Items from a dataset:
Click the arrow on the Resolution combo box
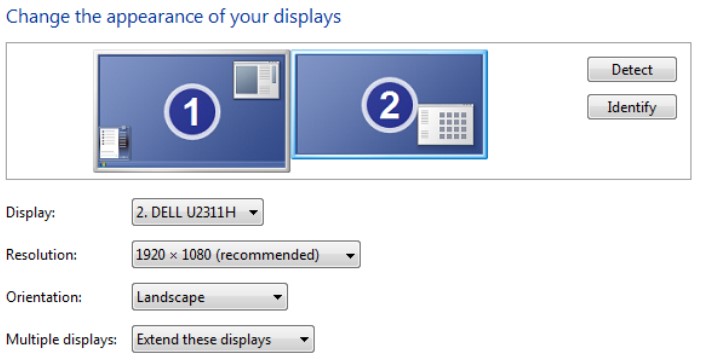Screen dimensions: 706x363 (350, 255)
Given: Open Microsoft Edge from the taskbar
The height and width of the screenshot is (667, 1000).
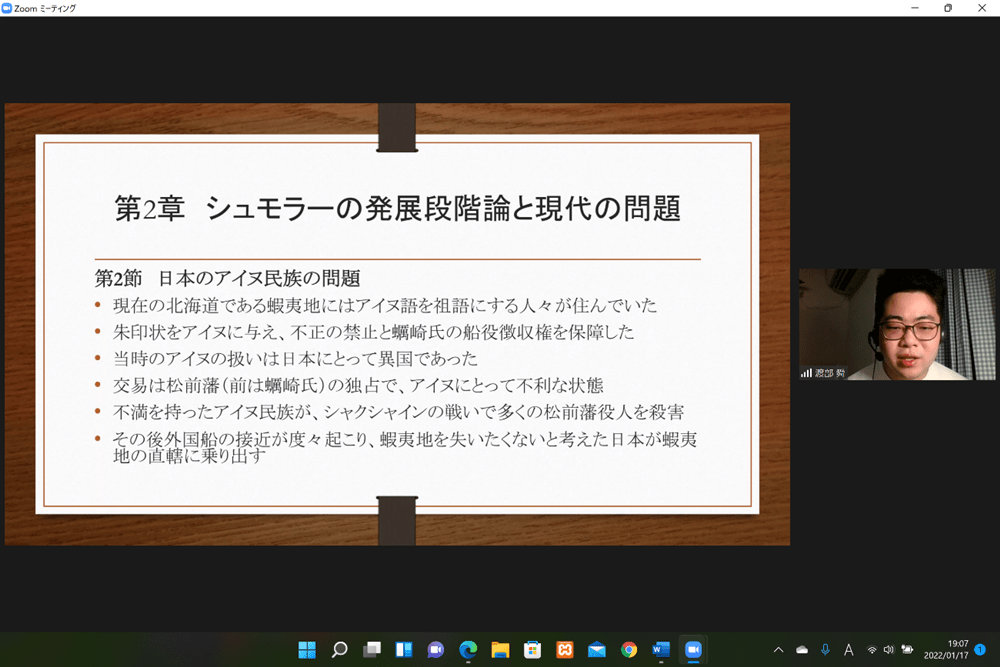Looking at the screenshot, I should tap(467, 650).
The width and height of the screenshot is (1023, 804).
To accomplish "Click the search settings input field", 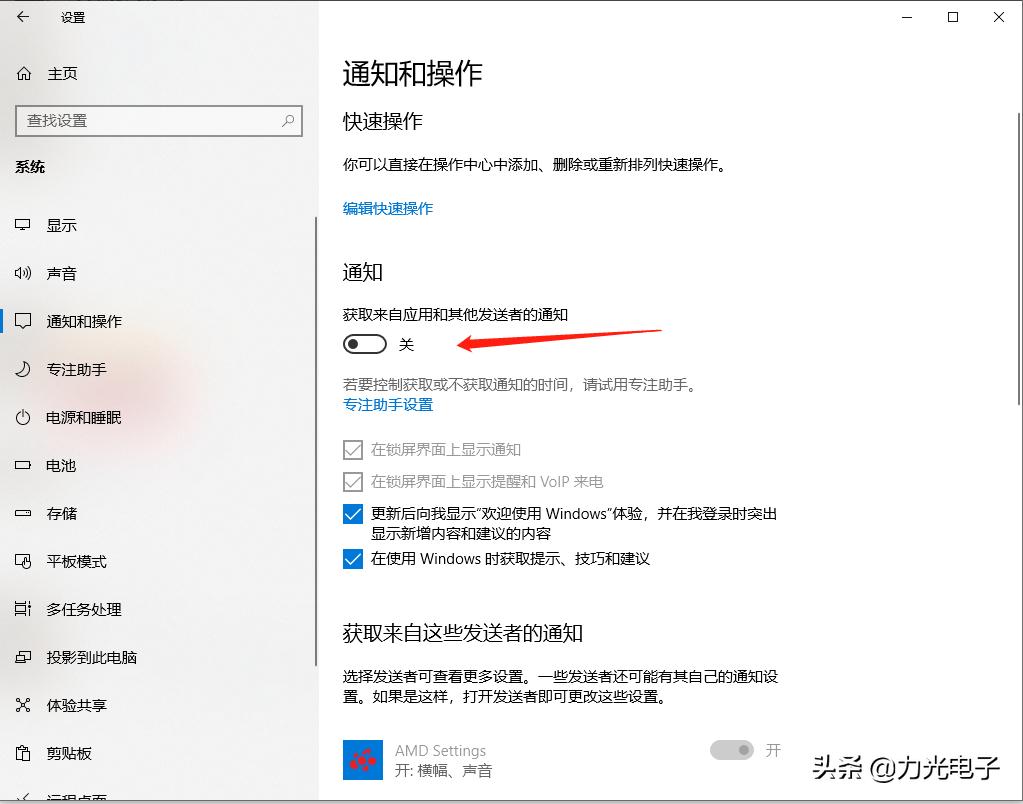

Problem statement = When you transcribe the lines above, keep every word exact but leave the pictures behind.

The answer =
Click the arrow on the Resolution combo box
Screen dimensions: 706x363 (350, 255)
Given: Open Microsoft Edge from the taskbar
The height and width of the screenshot is (667, 1000).
Looking at the screenshot, I should tap(467, 650).
The width and height of the screenshot is (1023, 804).
To accomplish "Click the search settings input field", 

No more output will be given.